In the end, the sisters praise Babette for the amazing meal, and lament that she’ll be leaving them to return to Paris. Babette informs them that she won’t be returning because there’s no one there for her; everyone she’s ever loved is dead. And she has no money! The sisters are confused. What of the 10,000 francs? “When I was the head chef at the Cafe Anglais, a meal such as this cost 10,000 francs,” she tells them. And when they lament that she’ll be poor for the rest of her life, she says that an artist is never poor.
An artist is never poor. Every time I research a recipe, mix ingredients, pop tins and pans and skillets into the oven, I have that declaration in the back of my head. I do not claim to be an artist by any measure, but I do claim that as my aspiration. I aspire to be Babette, not just for the elegance and beauty of the dishes she created, but also for the effects her cooking had on those who partook of it.

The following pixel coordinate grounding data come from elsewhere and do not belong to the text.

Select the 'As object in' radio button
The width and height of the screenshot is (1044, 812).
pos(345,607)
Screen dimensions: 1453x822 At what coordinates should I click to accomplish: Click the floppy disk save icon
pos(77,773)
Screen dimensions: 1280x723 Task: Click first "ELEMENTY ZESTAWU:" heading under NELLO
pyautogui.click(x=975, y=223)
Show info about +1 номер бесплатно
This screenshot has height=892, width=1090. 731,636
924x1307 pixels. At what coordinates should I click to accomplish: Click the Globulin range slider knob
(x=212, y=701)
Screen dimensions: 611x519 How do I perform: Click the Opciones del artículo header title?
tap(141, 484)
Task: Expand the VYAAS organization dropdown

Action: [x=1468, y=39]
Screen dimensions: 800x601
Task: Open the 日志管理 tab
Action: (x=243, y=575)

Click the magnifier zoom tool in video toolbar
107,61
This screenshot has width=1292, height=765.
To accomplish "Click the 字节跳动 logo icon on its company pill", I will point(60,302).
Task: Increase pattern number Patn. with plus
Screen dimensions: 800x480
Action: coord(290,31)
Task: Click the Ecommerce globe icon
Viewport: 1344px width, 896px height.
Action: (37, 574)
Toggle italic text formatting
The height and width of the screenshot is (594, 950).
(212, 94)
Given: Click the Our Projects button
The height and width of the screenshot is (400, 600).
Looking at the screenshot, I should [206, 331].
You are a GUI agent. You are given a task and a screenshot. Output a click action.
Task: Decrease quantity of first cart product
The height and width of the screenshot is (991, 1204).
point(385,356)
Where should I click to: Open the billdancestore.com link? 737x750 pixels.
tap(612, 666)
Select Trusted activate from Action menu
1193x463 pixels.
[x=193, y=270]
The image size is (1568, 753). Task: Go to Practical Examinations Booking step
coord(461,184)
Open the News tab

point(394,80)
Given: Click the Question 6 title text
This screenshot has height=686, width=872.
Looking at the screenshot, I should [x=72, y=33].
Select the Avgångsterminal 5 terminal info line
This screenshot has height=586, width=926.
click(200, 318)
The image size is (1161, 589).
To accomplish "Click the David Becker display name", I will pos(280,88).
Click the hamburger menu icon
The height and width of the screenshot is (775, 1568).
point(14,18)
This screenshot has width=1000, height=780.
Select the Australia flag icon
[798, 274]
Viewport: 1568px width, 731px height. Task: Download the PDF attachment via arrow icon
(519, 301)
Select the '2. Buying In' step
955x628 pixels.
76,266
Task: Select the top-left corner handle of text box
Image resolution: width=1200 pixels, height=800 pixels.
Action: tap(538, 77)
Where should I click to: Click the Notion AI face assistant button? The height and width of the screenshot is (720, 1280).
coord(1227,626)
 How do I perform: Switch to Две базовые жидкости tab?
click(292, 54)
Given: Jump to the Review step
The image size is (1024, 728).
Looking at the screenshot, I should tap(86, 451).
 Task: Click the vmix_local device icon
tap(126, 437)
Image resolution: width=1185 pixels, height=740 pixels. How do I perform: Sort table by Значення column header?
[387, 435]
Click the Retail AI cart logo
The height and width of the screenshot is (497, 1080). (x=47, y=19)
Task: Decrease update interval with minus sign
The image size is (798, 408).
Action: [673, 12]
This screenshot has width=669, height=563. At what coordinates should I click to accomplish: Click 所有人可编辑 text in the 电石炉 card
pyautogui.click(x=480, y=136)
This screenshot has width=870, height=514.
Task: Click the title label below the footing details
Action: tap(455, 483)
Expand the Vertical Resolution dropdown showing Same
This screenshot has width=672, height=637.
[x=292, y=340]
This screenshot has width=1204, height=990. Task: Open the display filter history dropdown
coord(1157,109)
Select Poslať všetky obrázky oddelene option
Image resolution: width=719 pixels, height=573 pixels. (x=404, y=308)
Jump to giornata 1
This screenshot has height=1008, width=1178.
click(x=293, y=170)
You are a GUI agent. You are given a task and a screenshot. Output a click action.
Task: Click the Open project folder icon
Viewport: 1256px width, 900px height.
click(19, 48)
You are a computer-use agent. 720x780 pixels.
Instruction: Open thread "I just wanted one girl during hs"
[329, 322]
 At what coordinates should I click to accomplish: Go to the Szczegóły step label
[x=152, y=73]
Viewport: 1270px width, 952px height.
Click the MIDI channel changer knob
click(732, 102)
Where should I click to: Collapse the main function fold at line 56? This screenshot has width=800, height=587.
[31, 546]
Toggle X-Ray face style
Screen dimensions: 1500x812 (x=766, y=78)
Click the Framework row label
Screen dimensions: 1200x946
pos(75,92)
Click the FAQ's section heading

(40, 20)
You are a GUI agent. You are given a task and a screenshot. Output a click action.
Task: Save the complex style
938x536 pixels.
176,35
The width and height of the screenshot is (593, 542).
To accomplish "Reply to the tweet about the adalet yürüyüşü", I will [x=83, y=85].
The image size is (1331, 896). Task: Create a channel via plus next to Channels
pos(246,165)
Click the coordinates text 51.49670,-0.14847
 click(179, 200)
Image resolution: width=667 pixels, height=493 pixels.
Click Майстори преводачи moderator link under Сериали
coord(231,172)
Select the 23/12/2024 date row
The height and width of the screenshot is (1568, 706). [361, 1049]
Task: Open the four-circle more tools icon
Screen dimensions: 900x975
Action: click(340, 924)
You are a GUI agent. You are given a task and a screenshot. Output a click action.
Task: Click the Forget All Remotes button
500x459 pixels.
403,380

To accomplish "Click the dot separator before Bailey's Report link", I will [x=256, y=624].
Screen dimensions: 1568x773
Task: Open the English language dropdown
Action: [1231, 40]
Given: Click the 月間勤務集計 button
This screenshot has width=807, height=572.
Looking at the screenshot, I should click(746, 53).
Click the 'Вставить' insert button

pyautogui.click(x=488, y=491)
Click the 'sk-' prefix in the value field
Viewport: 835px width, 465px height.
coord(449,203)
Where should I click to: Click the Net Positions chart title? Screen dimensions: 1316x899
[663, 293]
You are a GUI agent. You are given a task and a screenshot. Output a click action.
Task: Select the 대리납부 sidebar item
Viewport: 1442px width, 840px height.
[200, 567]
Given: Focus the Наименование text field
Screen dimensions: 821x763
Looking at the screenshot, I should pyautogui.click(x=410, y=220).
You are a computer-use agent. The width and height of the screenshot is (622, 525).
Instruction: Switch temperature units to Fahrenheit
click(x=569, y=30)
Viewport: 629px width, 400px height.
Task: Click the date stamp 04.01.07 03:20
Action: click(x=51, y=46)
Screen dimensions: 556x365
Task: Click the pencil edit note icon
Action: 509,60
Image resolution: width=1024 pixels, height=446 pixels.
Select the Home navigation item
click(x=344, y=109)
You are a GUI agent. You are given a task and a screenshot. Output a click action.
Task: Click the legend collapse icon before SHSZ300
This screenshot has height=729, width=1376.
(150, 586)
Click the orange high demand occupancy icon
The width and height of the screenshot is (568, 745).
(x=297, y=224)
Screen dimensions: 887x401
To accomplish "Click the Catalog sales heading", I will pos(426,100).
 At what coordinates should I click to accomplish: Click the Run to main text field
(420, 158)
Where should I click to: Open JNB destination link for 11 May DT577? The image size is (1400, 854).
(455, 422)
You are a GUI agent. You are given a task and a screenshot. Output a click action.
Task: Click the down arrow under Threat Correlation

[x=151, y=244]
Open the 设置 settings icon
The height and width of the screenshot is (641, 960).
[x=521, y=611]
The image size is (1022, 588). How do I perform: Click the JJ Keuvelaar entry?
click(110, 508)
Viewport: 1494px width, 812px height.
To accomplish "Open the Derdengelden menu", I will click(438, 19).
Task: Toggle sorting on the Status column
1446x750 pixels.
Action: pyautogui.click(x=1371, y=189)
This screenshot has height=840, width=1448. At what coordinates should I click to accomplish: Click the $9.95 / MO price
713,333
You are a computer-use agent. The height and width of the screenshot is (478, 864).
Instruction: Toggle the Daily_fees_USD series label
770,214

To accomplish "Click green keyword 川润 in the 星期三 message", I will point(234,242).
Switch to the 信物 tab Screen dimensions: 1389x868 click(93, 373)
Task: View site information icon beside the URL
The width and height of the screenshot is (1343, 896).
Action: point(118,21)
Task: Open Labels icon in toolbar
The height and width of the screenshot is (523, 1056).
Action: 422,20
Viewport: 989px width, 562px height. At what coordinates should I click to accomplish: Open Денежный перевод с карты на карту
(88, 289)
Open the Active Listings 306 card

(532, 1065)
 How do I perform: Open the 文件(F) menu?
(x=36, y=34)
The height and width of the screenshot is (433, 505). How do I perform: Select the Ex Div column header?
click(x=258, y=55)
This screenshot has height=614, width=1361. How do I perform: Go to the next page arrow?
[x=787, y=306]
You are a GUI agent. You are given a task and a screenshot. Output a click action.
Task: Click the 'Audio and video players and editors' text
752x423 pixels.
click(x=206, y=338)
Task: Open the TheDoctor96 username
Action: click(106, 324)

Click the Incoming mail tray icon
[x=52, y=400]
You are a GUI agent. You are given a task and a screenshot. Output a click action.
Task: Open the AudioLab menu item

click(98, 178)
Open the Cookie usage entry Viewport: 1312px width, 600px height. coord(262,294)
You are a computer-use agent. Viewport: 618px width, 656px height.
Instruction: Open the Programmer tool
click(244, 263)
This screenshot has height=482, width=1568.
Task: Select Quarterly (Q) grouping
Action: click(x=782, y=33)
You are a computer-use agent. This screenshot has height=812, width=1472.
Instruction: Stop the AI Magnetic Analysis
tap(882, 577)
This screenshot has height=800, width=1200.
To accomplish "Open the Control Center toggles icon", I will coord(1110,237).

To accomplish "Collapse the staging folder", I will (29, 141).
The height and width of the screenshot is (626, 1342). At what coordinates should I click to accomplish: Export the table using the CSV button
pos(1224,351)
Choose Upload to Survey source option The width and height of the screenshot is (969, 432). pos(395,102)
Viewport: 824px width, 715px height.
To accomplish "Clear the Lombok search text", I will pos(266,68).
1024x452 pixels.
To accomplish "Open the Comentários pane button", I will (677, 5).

And so, for my 58th birthday, I opened my own Café Anglais. The menu was ambitious and I didn’t quite make it all happen, but there are times our reach must exceed our grasp – so that we have more for which to strive. I was thrilled to present Michele and my friends with those dishes, into which I poured my heart and creative spirit. I may not have matched the elegance and artistry, but the smiles and sounds of appreciation from my guests told me I succeeded in my main goal, of lightening and refreshing their souls. I know the whole experience filled me with joy and satisfaction, which is reward enough.